Ein anderes Problem ist wohl ein München-spezifisches. Die Mieten sind so teuer, dass zum Teil Familien zu sechst in einer 2-Zimmer-Wohnung leben. Wenn vier Kinder in einem Raum Home-Schooling machen sollen und vier Lehrer quatschen online durcheinander, dann ist das so gut wie unmöglich, auch wenn die Schulen teilweise die technischen Geräte dafür zur Verfügung stellen.

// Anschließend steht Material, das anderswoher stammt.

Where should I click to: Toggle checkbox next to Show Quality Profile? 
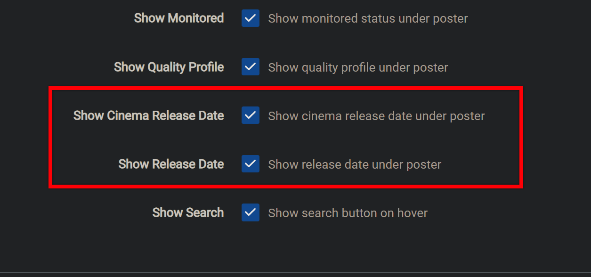pyautogui.click(x=250, y=67)
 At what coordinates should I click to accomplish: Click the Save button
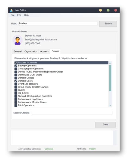point(105,125)
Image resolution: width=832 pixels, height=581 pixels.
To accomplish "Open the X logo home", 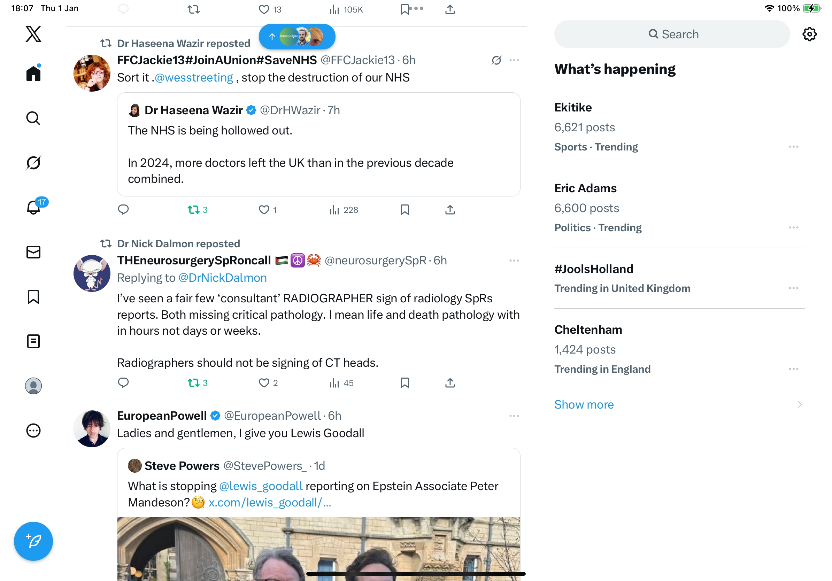I will coord(33,34).
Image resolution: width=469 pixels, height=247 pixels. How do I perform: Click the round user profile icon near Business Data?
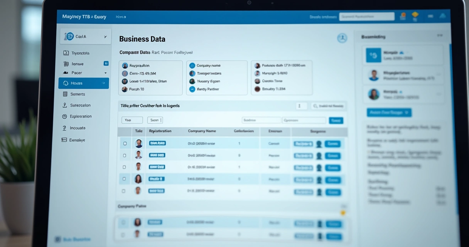point(342,38)
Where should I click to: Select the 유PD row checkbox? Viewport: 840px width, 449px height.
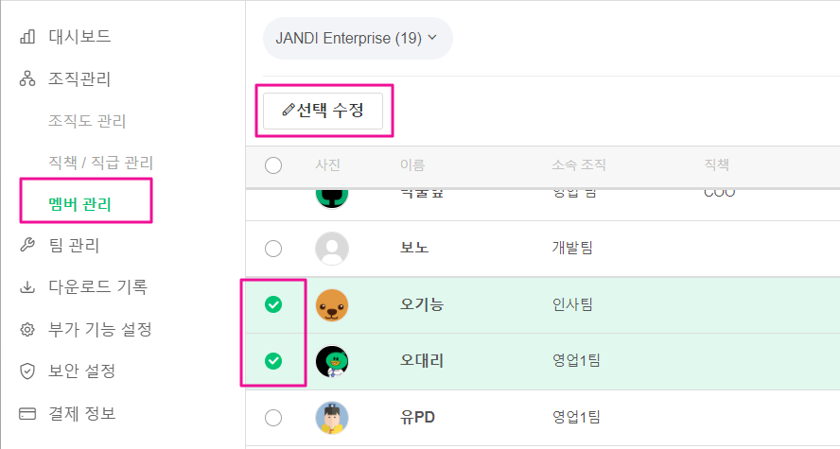(273, 418)
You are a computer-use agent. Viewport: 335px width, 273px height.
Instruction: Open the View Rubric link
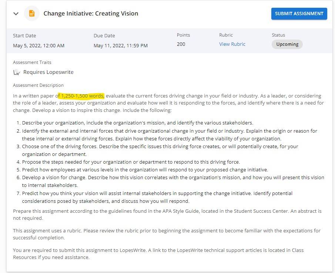click(x=232, y=44)
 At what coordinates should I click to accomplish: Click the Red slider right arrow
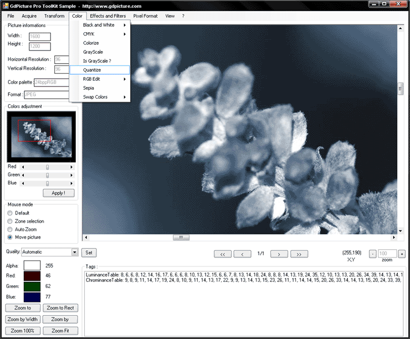[x=71, y=167]
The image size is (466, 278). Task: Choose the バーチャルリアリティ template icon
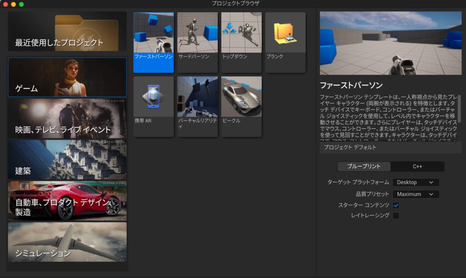[198, 97]
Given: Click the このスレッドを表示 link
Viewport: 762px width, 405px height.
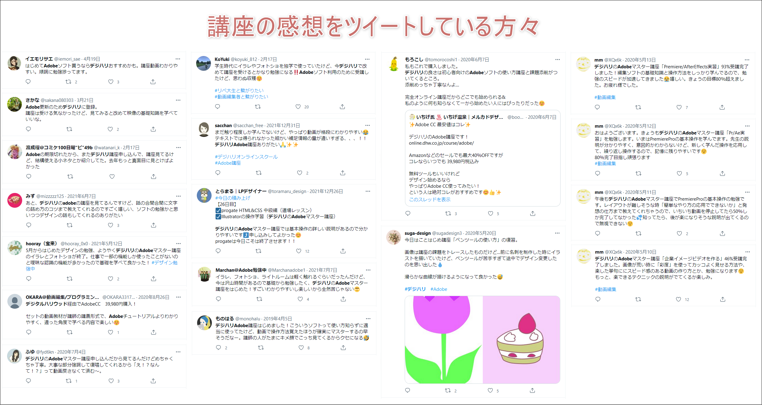Looking at the screenshot, I should coord(430,199).
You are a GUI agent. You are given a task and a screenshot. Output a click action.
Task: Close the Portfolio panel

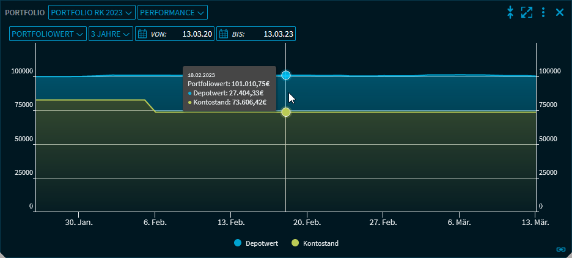pyautogui.click(x=559, y=12)
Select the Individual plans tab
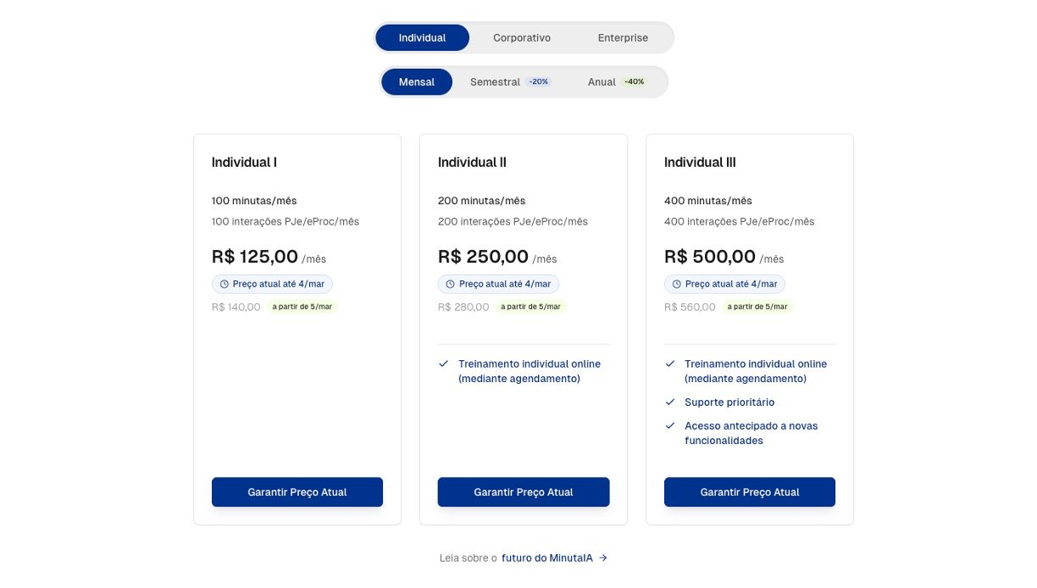This screenshot has height=588, width=1037. [422, 38]
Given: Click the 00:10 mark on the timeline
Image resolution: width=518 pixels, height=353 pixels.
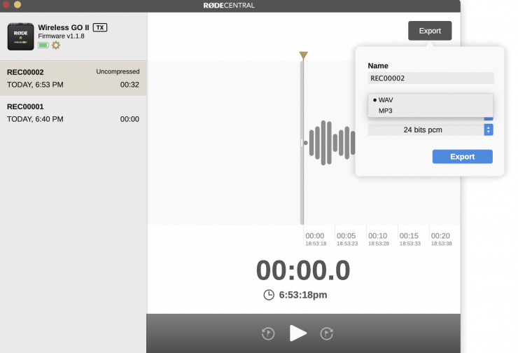Looking at the screenshot, I should pos(378,236).
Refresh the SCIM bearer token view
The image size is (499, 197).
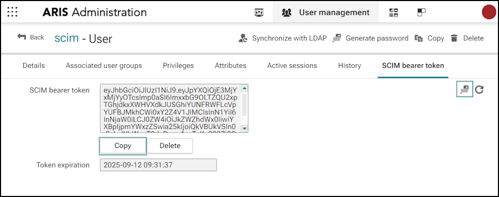(479, 90)
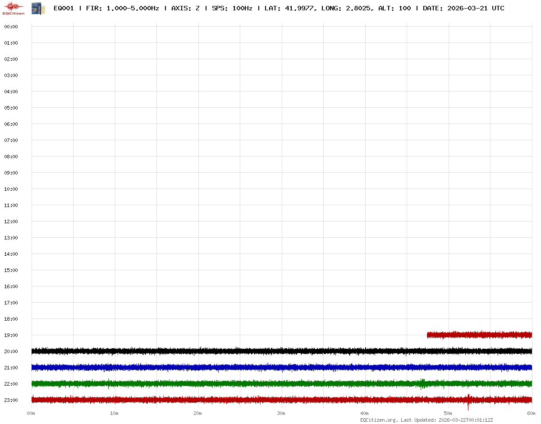This screenshot has height=424, width=541.
Task: Click the FIR: 1.000-5.000Hz filter text
Action: click(x=122, y=8)
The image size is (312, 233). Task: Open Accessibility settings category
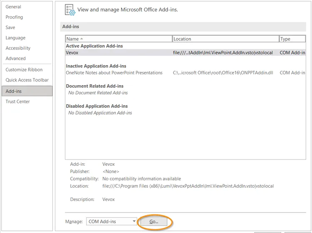coord(18,49)
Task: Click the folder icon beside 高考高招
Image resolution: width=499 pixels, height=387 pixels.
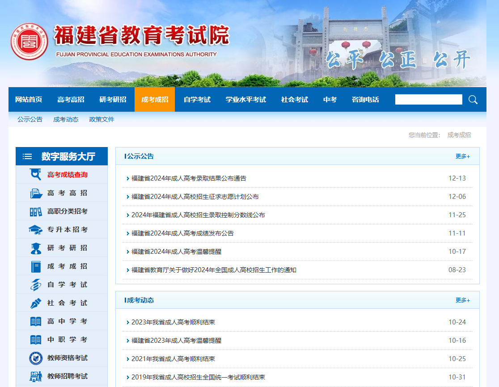Action: pyautogui.click(x=36, y=193)
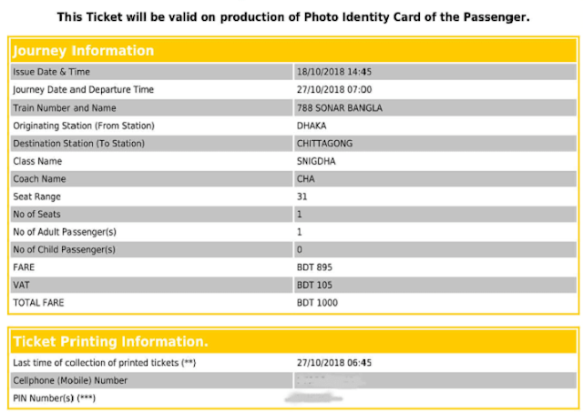
Task: Click the originating station value DHAKA
Action: coord(312,126)
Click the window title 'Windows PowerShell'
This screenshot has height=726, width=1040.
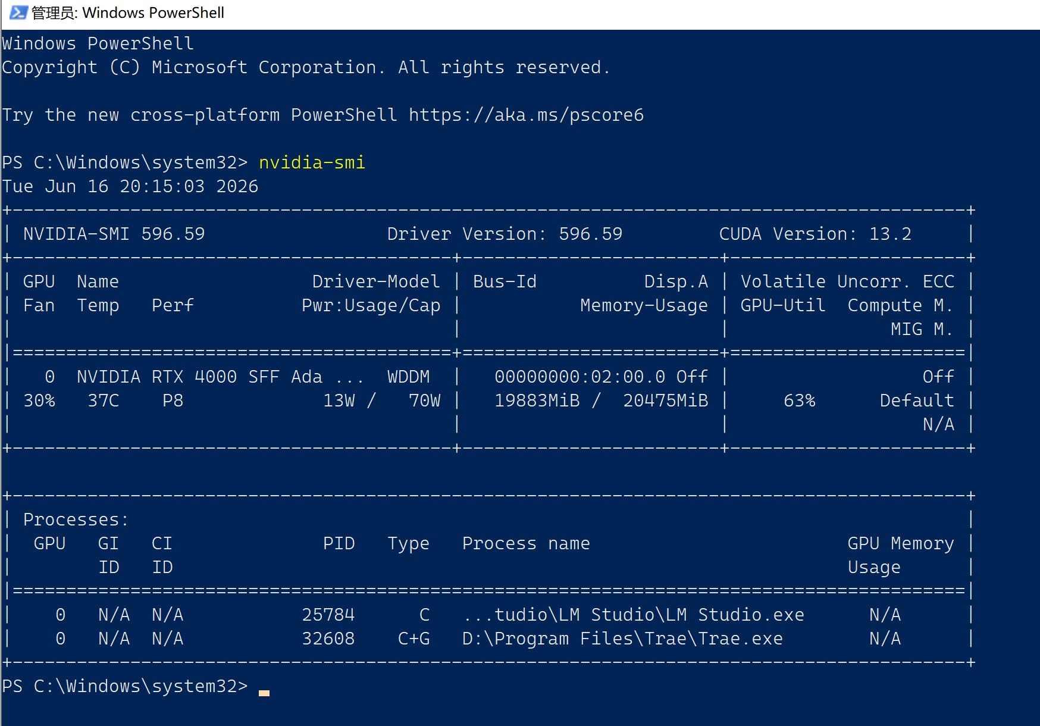point(153,12)
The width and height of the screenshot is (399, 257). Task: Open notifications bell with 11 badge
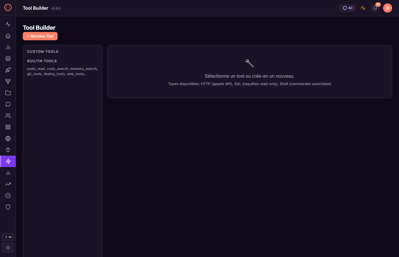[375, 8]
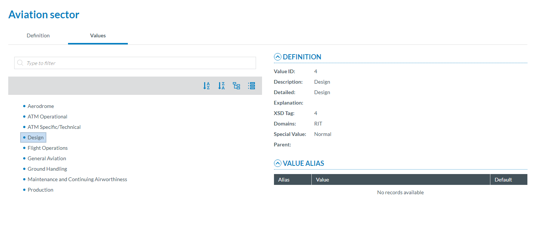Image resolution: width=533 pixels, height=248 pixels.
Task: Switch to hierarchical tree view
Action: point(237,86)
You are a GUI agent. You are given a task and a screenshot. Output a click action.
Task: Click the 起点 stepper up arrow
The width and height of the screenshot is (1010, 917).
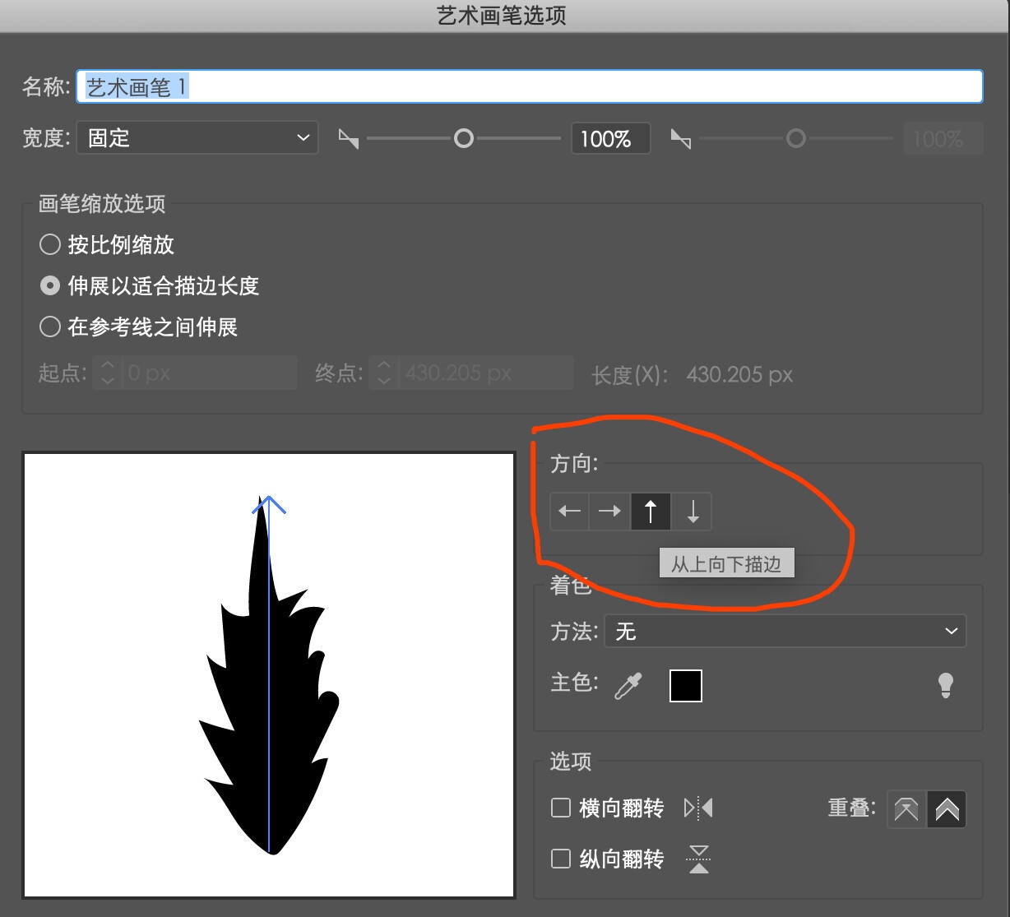pyautogui.click(x=107, y=367)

Ich versuche zwar immer noch mehr Kinder in die Notbetreuung reinzuschleusen, aber mit über 100 Schülern sind die Kapazitäten erschöpft.
UZ: Wie sieht die Notbetreuung aus? Werden die Kinder dort von den Lehrern unterrichtet?
Sandra Trichter: Das denken viele Eltern und werden dann enttäuscht. Lehrer und Erzieher betreuen von acht bis zwölf Gruppen mit drei bis vier Kindern und helfen denen, den Stoff aufzuarbeiten. Es sind aber nicht die Klassenlehrer, denn es sind nicht alle Lehrer immer an der Schule. Meine Schule hat ein Wechselsystem eingeführt. Das Problem ist, die einen kennen sich mit dem Stoff besser aus, die anderen weniger. Trotzdem stellt die Notbetreuung für viele Familien eine Entlastung dar.
UZ: Ein Kindergarten-Erzieher sagte im Interview (siehe UZ vom 19. Februar), dass seit dem Lockdown keine Kindeswohlgefährdungs-Anzeigen mehr erstattet werden, weil man gar nichts mehr mitbekommt. Hast du da auch Erfahrungen gemacht?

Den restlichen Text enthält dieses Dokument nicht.